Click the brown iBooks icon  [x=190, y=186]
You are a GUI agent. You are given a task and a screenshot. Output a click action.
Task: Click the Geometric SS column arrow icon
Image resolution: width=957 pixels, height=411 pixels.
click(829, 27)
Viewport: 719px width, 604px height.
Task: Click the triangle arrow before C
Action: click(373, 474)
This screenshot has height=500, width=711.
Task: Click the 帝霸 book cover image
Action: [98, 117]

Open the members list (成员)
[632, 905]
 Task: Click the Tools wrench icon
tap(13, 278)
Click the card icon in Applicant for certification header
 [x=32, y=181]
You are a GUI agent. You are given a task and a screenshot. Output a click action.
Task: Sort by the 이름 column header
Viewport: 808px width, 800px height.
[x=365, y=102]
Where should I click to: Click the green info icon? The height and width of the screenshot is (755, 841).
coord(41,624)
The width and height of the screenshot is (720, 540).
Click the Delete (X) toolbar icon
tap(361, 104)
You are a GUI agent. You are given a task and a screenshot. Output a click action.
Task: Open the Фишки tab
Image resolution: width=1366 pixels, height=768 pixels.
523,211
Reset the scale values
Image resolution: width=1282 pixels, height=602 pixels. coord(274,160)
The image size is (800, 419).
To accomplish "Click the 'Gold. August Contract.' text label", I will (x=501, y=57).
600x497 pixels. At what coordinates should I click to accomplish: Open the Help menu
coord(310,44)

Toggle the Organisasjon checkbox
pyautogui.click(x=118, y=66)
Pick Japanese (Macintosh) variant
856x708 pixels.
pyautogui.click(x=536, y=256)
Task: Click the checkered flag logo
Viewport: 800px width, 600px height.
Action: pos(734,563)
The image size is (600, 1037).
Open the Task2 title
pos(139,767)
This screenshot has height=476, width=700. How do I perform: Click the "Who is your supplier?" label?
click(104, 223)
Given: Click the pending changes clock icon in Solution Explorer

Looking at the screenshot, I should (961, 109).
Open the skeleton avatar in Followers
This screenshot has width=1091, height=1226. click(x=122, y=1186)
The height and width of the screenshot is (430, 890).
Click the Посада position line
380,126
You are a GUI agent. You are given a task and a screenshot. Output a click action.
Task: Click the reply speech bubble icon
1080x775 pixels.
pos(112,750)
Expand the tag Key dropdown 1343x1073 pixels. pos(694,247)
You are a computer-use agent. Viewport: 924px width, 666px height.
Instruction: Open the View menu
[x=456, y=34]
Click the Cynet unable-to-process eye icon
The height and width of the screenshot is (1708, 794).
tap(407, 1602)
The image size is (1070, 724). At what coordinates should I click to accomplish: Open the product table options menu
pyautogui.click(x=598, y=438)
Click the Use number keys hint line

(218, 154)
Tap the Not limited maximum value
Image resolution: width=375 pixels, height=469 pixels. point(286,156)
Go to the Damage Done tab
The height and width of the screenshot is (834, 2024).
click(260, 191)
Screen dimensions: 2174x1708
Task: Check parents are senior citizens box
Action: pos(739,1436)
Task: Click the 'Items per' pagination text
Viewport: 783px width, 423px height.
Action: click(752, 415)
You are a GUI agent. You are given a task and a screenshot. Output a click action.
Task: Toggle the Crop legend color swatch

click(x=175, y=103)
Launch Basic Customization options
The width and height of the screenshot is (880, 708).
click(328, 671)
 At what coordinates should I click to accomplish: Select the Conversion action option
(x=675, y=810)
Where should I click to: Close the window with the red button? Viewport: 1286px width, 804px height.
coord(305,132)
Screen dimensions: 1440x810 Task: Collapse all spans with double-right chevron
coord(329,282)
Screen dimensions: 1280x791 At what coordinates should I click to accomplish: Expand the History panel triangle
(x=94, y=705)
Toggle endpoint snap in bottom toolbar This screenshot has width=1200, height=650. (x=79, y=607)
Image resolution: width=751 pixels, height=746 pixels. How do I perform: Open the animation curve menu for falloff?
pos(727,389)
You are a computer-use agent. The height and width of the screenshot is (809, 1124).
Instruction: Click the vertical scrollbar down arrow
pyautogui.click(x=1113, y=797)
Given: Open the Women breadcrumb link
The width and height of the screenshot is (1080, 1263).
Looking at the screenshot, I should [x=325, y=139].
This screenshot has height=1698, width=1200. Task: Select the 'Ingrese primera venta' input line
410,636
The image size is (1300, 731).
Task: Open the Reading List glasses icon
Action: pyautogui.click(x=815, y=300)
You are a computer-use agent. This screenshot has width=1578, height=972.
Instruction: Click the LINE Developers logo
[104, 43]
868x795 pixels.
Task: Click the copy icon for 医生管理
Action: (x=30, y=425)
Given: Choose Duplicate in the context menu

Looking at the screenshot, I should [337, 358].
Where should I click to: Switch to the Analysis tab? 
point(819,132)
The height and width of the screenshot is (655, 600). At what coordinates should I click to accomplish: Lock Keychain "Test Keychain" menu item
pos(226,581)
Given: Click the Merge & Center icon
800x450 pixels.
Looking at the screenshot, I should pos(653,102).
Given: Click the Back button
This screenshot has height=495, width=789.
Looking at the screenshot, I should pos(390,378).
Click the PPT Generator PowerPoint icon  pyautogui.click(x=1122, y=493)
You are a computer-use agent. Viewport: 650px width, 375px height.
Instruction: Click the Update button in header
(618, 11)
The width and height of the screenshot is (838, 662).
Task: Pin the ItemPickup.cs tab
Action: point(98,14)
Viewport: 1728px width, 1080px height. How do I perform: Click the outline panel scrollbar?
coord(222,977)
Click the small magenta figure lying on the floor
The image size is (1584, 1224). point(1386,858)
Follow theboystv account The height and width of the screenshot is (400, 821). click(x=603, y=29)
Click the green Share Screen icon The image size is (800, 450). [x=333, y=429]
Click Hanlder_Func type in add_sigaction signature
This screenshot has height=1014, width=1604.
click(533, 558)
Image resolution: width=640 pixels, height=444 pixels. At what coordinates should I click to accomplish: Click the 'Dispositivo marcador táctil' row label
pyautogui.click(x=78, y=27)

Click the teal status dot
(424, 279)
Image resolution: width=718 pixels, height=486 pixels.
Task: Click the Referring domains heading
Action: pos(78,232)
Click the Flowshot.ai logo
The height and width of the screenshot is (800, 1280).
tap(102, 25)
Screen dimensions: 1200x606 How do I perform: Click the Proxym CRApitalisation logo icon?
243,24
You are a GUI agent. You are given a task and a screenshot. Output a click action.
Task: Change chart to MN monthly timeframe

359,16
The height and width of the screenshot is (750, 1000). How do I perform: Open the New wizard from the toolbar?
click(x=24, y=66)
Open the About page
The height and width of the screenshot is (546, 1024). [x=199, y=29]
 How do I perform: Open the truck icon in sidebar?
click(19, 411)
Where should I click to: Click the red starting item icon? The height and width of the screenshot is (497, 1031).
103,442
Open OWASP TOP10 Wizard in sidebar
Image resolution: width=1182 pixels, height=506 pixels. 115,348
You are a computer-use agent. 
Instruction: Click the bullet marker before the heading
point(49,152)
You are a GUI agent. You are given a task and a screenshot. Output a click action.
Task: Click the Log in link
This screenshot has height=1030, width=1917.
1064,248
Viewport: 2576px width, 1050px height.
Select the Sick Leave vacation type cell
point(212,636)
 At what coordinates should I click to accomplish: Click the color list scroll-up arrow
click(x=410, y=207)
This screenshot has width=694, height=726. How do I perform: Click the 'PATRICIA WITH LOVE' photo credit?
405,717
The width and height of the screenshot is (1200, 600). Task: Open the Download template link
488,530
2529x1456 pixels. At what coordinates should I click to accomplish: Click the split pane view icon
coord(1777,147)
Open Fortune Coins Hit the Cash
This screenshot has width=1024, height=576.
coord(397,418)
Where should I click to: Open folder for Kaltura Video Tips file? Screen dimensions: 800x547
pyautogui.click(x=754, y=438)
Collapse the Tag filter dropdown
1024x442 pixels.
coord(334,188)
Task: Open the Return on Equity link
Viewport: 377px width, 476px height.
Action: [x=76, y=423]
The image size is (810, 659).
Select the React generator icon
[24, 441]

* **Exercise brief**
Nothing but the lines from the top of the records down to the line with "The height and width of the screenshot is (430, 890)." belongs in the answer; repeat them exactly.

* **Final answer**
Click the brown iBooks icon  [x=190, y=186]
You are a GUI agent. You are given a task and a screenshot. Output a click action.
Task: Click the Geometric SS column arrow icon
Image resolution: width=957 pixels, height=411 pixels.
click(829, 27)
Viewport: 719px width, 604px height.
Task: Click the triangle arrow before C
Action: click(373, 474)
This screenshot has height=500, width=711.
Task: Click the 帝霸 book cover image
Action: [98, 117]

Open the members list (成员)
[632, 905]
 Task: Click the Tools wrench icon
tap(13, 278)
Click the card icon in Applicant for certification header
 [x=32, y=181]
You are a GUI agent. You are given a task and a screenshot. Output a click action.
Task: Sort by the 이름 column header
Viewport: 808px width, 800px height.
[x=365, y=102]
Where should I click to: Click the green info icon? The height and width of the screenshot is (755, 841).
coord(41,624)
The width and height of the screenshot is (720, 540).
Click the Delete (X) toolbar icon
tap(361, 104)
You are a GUI agent. You are given a task and a screenshot. Output a click action.
Task: Open the Фишки tab
Image resolution: width=1366 pixels, height=768 pixels.
523,211
Reset the scale values
Image resolution: width=1282 pixels, height=602 pixels. coord(274,160)
The image size is (800, 419).
To accomplish "Click the 'Gold. August Contract.' text label", I will (x=501, y=57).
600x497 pixels. At what coordinates should I click to accomplish: Open the Help menu
coord(310,44)

Toggle the Organisasjon checkbox
pyautogui.click(x=118, y=66)
Pick Japanese (Macintosh) variant
856x708 pixels.
pyautogui.click(x=536, y=256)
Task: Click the checkered flag logo
Viewport: 800px width, 600px height.
Action: pos(734,563)
The image size is (600, 1037).
Open the Task2 title
pos(139,767)
This screenshot has height=476, width=700. How do I perform: Click the "Who is your supplier?" label?
click(104, 223)
Given: Click the pending changes clock icon in Solution Explorer

Looking at the screenshot, I should (961, 109).
Open the skeleton avatar in Followers
This screenshot has width=1091, height=1226. click(x=122, y=1186)
The height and width of the screenshot is (430, 890).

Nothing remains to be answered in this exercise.